OBJECTIVE: Copy the data below word for word, from its start up to and including the line that contains "click(x=1111, y=24)". Leave the pictures out of your copy.

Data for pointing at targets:
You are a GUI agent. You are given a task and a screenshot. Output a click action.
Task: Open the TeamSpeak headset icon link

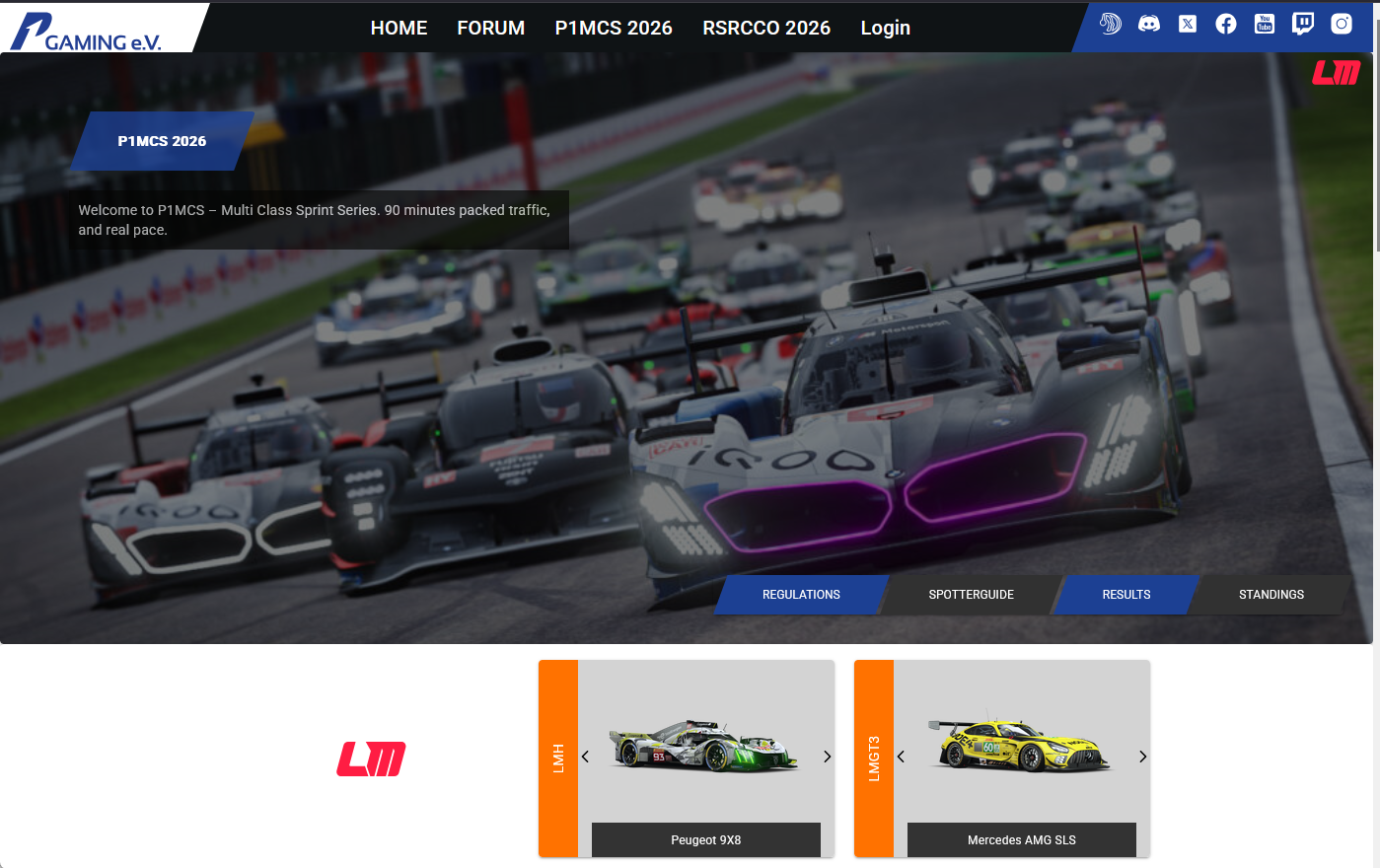click(x=1111, y=24)
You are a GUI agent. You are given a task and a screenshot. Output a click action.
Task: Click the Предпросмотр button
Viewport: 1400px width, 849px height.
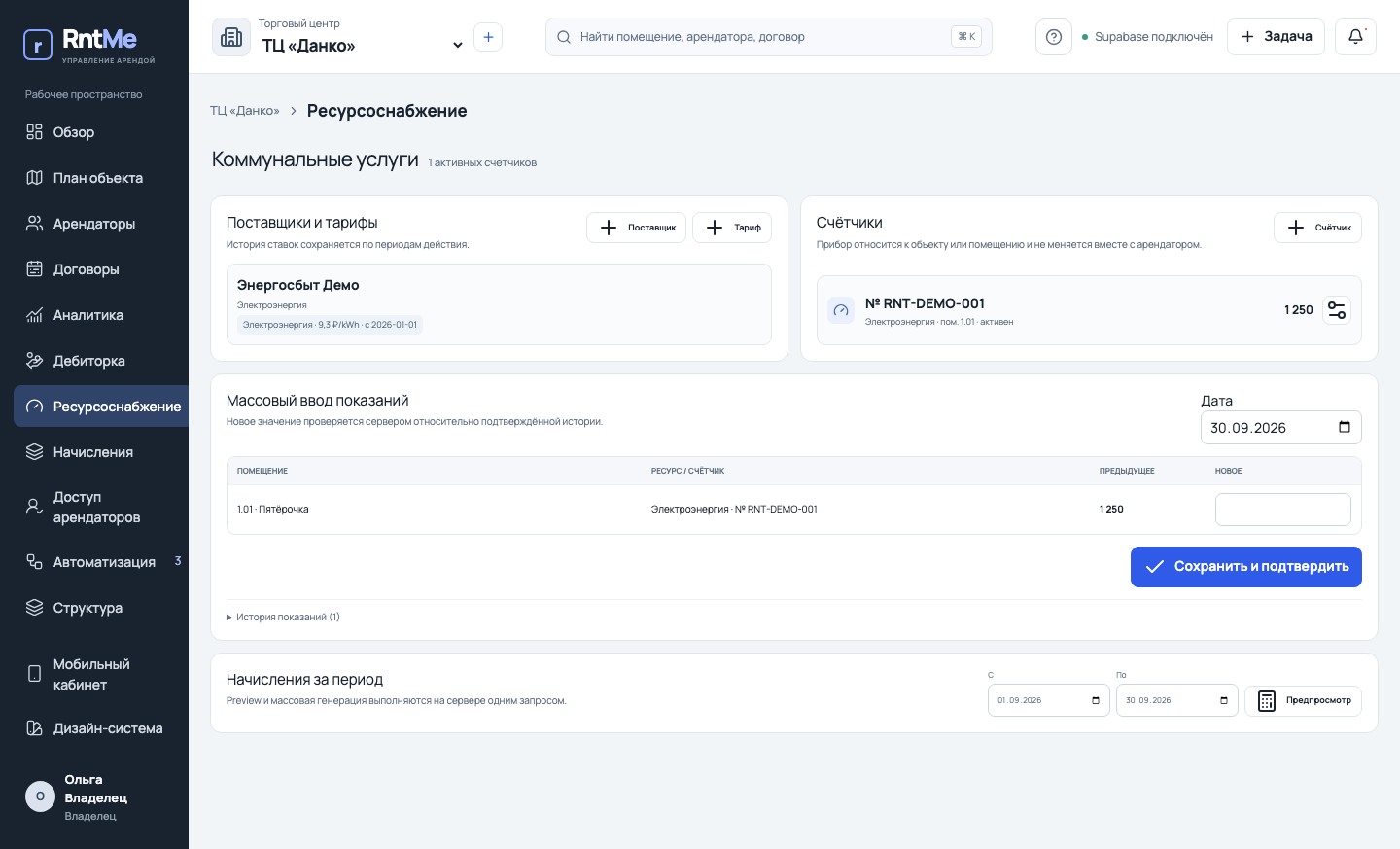point(1303,701)

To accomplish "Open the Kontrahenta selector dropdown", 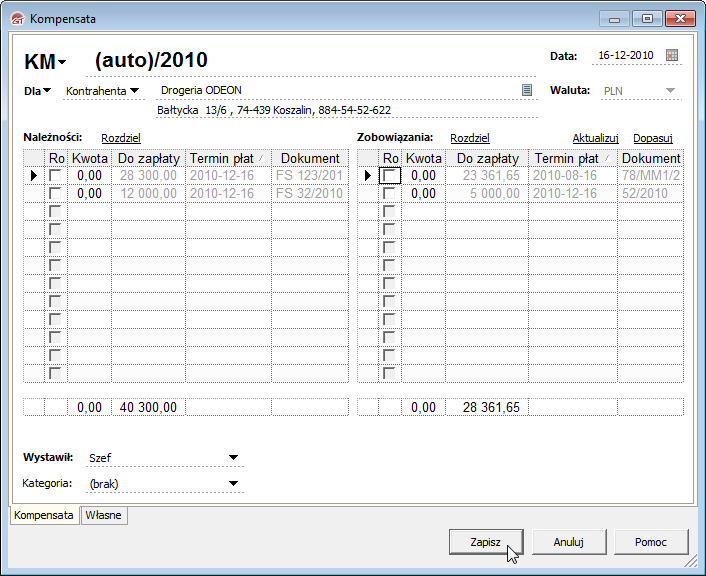I will click(134, 91).
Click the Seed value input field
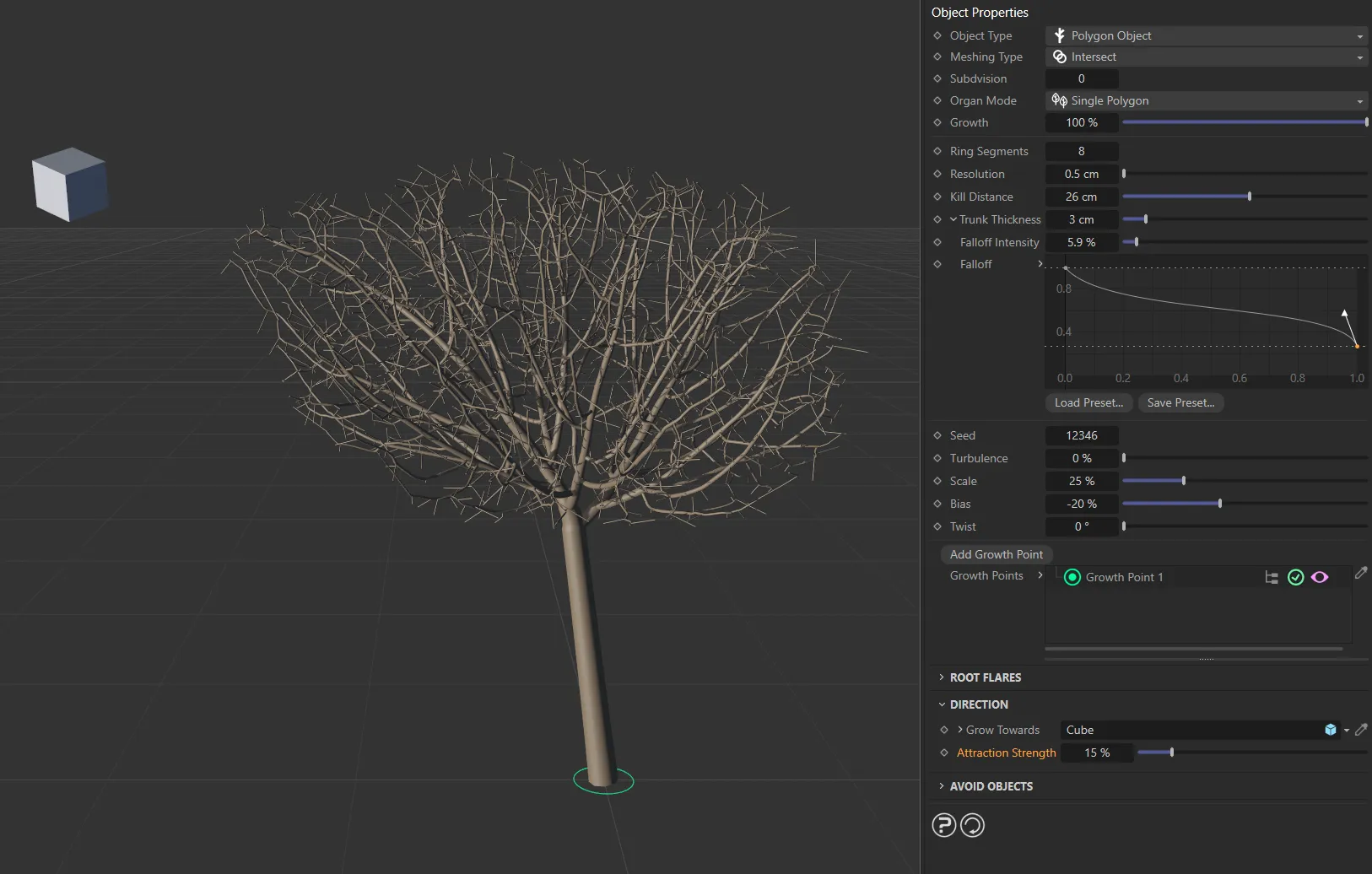 (1082, 435)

RESULT OF THIS EXERCISE:
You are a GUI agent. You are given a task and a screenshot. Output a click action.
Task: Open the TeamSpeak headset icon link

click(x=1111, y=24)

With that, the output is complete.